Now, I’m not going to delve into whether or not it is morally right to watch shows with zombies. Personally, I don’t enjoy it, since I find it too frightening for my own tastes, but as long as they are portrayed as the monsters they were created to be – such as in The Walking Dead which my brother and dad both watch, I’m not going to argue about it.

And herein lies my issue with Zombies. On the forefront, the film has great qualities and the inherent lessons they are trying to teach are good…but. I really do not believe they went about this the right way.

Let me just start with some Merriam-Webster.

Zombie:

“a: a will-less and speechless human (as in voodoo belief and in fictional stories) held to have died and been supernaturally reanimated
b: the supernatural power that according to voodoo belief may enter into and reanimate a dead body                                                                                                                  c: person held to resemble the so-called walking dead.”

So from this definition we can gather, that one, they do not have a will or speak. Now, that reminds me of an animal, except…an animal does have a will (as anyone with pets can attest to!). If they’re not an animal then, and not inherently human, then what does that make them?

Food for thought.

The Urban Dictionary describes zombies as,

“in its near-mindless state, it grasps no remains of emotion, personality, or sensation of pain. The only observable action a zombie takes part in is killing living creatures, especially humans, and eating them.”

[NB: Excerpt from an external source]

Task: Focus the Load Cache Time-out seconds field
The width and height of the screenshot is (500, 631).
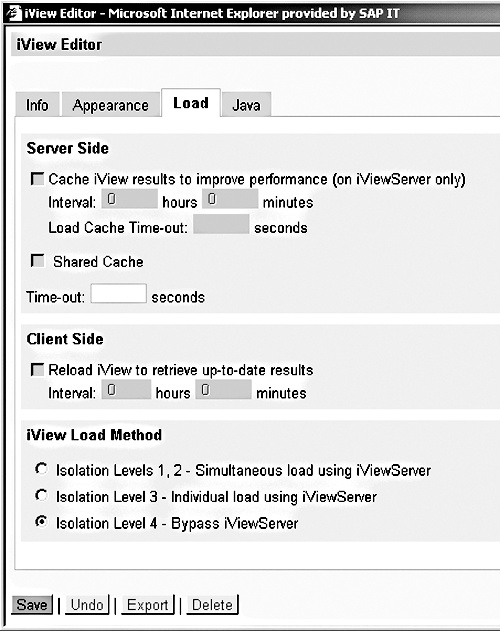Action: click(x=221, y=224)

Alright. We can now, after significant research, logically deduce that in dictionary terms and in pop culture, zombies are dead bodies, do not have a will, cannot speak/think/experience emotion, do not have personality or the feeling of pain, and the only activity they actually do is to eat other living creatures – specifically humans.

Now, with that definition in mind, I’m going to look at the Disney Channel Original Movie, Zombies. 

First of all, um like there are zombie children??? and parents??? Last time I checked…DEAD people did not procreate. There is literally nothing believable or logical about this. And as we established earlier, the only action zombies participate in as mindless creatures is the eating of living people.

Here are a few quotes from the movie that I find particularly problem some.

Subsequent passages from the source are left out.